In response to killing of the Zimbabwe lion known as "Cecil," Senator Bob Menedez (D. NJ) rushed to ban bringing trophies from hunts back into the country.  While that would not prevent Americans who desire to hunt African big game from doing so, it would likely make the practice less desirable if they could not import mounts back into this country.  Now Delta Airlines has posted a notice that they will not allow African big game trophies to be transported on their flights.  From North American Hunter:
Delta issued the following statement:
Effective immediately, Delta will officially ban shipment of all lion, leopard, elephant, rhinoceros and buffalo trophies worldwide as freight. Prior to this ban, Delta's strict acceptance policy called for absolute compliance with all government regulations regarding protected species. Delta will also review acceptance policies of other hunting trophies with appropriate government agencies and other organizations supporting legal shipments.

If I've said it once, I've said it a thousand times: Uninformed activism is the most dangerous thing this country faces every day. Or, said in another way: People acting on incorrect information will ALWAYS do more harm than good to themselves and others. Period.
While anti-hunting activists rush to use this one incident to their advantage, there is another side to the debate as pointed out in this Op/Ed by a Zimbabwe native that was published in yesterday's New York Times:
Cecil who? I wondered. When I turned on the news and discovered that the messages were about a lion killed by an American dentist, the village boy inside me instinctively cheered: One lion fewer to menace families like mine.

My excitement was doused when I realized that the lion killer was being painted as the villain. I faced the starkest cultural contradiction I’d experienced during my five years studying in the United States.

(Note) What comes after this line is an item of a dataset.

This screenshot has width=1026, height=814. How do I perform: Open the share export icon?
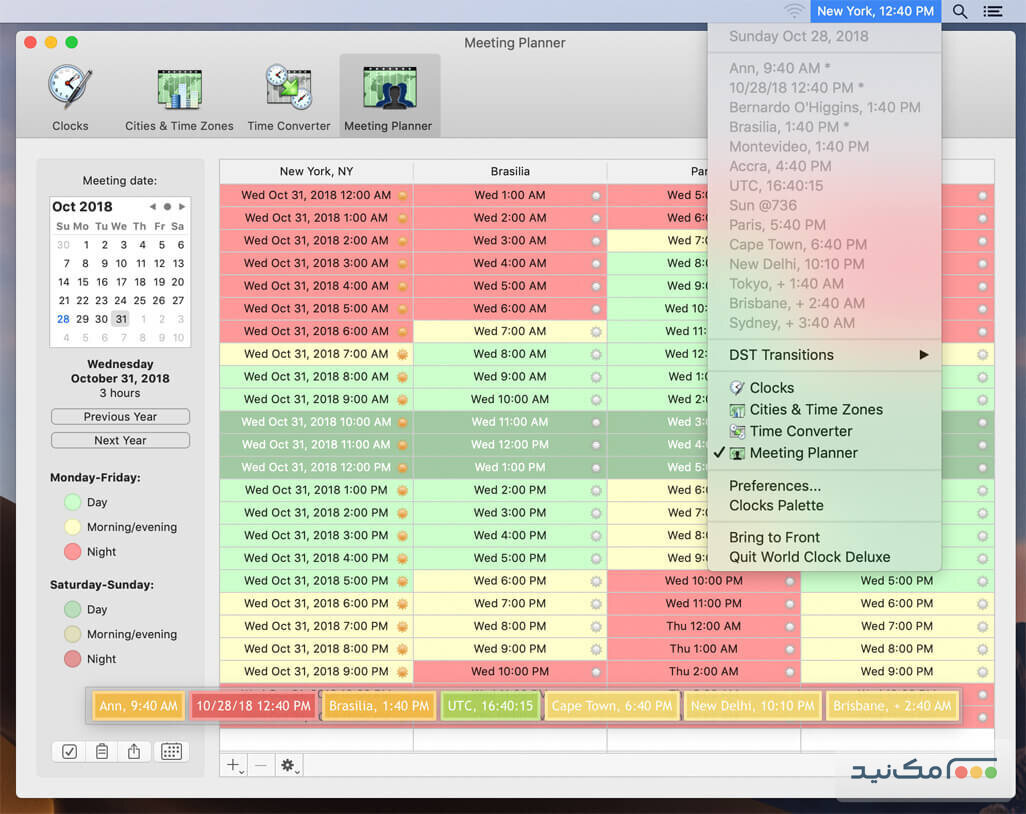[134, 751]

Did all those Americans signing petitions understand that lions actually kill people? That all the talk about Cecil being “beloved” or a “local favorite” was media hype? Did Jimmy Kimmel choke up because Cecil was murdered or because he confused him with Simba from “The Lion King”?
In my village in Zimbabwe, surrounded by wildlife conservation areas, no lion has ever been beloved, or granted an affectionate nickname. They are objects of terror.
When I was 9 years old, a solitary lion prowled villages near my home. After it killed a few chickens, some goats and finally a cow, we were warned to walk to school in groups and stop playing outside. My sisters no longer went alone to the river to collect water or wash dishes; my mother waited for my father and older brothers, armed with machetes, axes and spears, to escort her into the bush to collect firewood.
A week later, my mother gathered me with nine of my siblings to explain that her uncle had been attacked but escaped with nothing more than an injured leg. The lion sucked the life out of the village: No one socialized by fires at night; no one dared stroll over to a neighbor’s homestead.
When the lion was finally killed, no one cared whether its murderer was a local person or a white trophy hunter, whether it was poached or killed legally. We danced and sang about the vanquishing of the fearsome beast and our escape from serious harm.
Maybe instead of being caught up in the emotional meme being painted by the media and anti-hunting activists, those calling for an end to African big game hunting should consider the bigger picture.